Sonntag, 29. November 2009

Turkish police denies right to seek asylum and proceeds with deportation preparations.

Meanwhile at the border or on the way: daily refoulement and deportations.
This is maybe one story of so many, but we still want to share it with you.


Turkish police denies right to seek asylum and proceeds with deportation preparations.

Afghan refugee J. disappears at the beginning of November. His fiancé living in Germany, worried sick after not having had contact for three days, tries everything to find out what happened. She calls all kinds of organisations, including the Helsinki Citizens Assembly in Istanbul, which supports refugees in Turkey. Together they finally find out that J. and 19 other refugees from Iran and Afghanistan were arrested in Muş around 7th November. Although he wants to seek asylum, he is detained, while the police prepare his deportation.

His fiancé knows J. wants to seek asylum. 24 year old J. whose mother died, when he was born, is the only one left of his family. In 2000, he fled to Iran after his father was killed by the Taliban for refusing to collaborate. After 9 years in Iran, where he was constantly discriminated, he decided to move on to Turkey, his home country still being too dangerous for him. Even if the dangerous area J. originally comes from, well-known for drug production, is controlled by the new government today, the people who are responsible for his father's death and threatened him personally are still very powerful there.
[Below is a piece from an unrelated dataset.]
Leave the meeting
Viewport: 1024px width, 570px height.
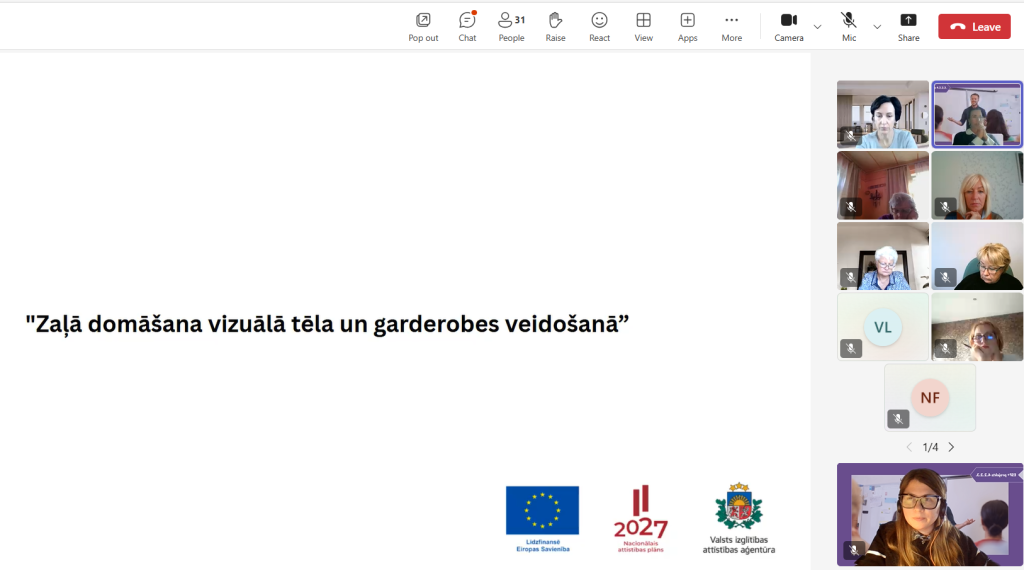(x=974, y=27)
Smugglers take him and 19 other refugees into Turkey. Only short time after crossing the border they are arrested by the police in Muş. The police don't take their applications for asylum seriously. They tell them that people from Iran don't have any chances to seek asylum anyway. J. emphasises that he is from Afghanistan. Two days after being taken into custody, he is taken into court. J. tells the court that he wants to seek asylum. The judge says his chances are 50-50%. He signs a paper thinking this is for his asylum application.
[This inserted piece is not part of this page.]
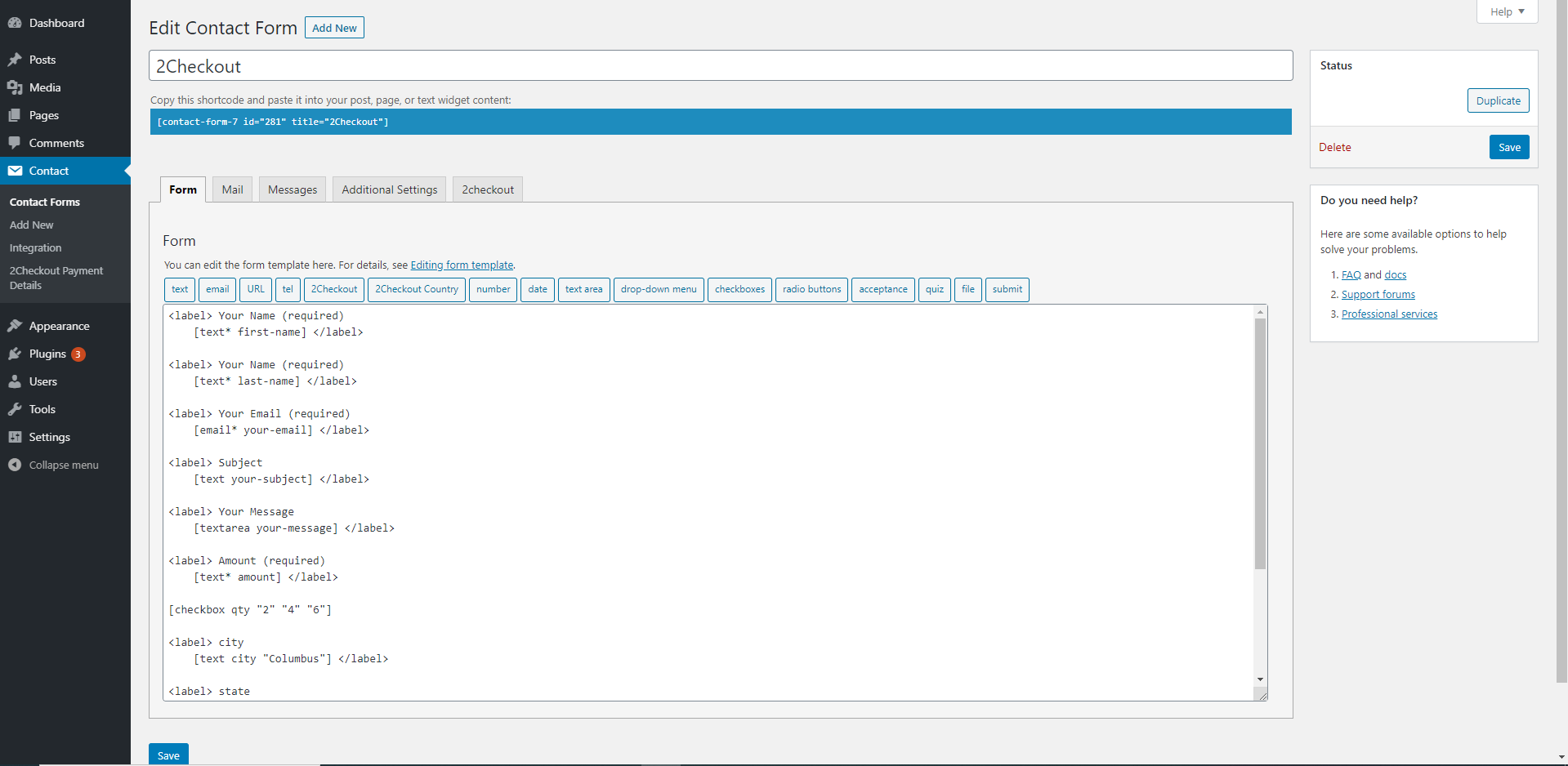Open Pages using its sidebar icon
This screenshot has width=1568, height=766.
15,115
The detainees are nervous. The police tell them they will deport them. They take blood samples and threaten to cut their hair. They tell the refugees stories: they could fight for the Turkish military in Iraq for 2 years, get 100 000 Euros and a living permit for Turkey afterwards. Some accept. J. doesn't, he is determined to seek asylum. Meanwhile the UNHCR has found him. They call Muş police department. The police officer confirms that J. has been their detainee for a week, but says they were not aware of the fact that J. wanted to seek asylum. The UNHCR kindly requests them to check the information. And while the UNHCR waits, J. is beaten; his mobile phone is taken off him. He obviously had contact to the outside.

The police continue to deny his right to apply for asylum and proceed with their preparations for deportation. Although J. is not an Iranian citizen and has no papers at all, they take him and some of the other detainees to the border, without success. On the third day they have to return. The UNHCR calls again, they have started all administrative procedures, but the police say J. has signed a paper in which he accepts his deportation. There is nothing more for the UNHCR to do. The UNHCR has to trust its national partners. There is no way to check the existence or the authenticity of such a document, let alone under which conditions it was signed.

This was written on 25.11.2009 at 12.00. J. was deported to Kabul with other people from Afghanistan only 13 hours later. One day before Eid.

According to the UNHCR over 12.900 people officially applied for asylum in Turkey 2008.

The prisons and detention centres are full and it is impossible to know how many people were legally and illegally deported.

No refoulement! Stop deportation! No detention centres anywhere!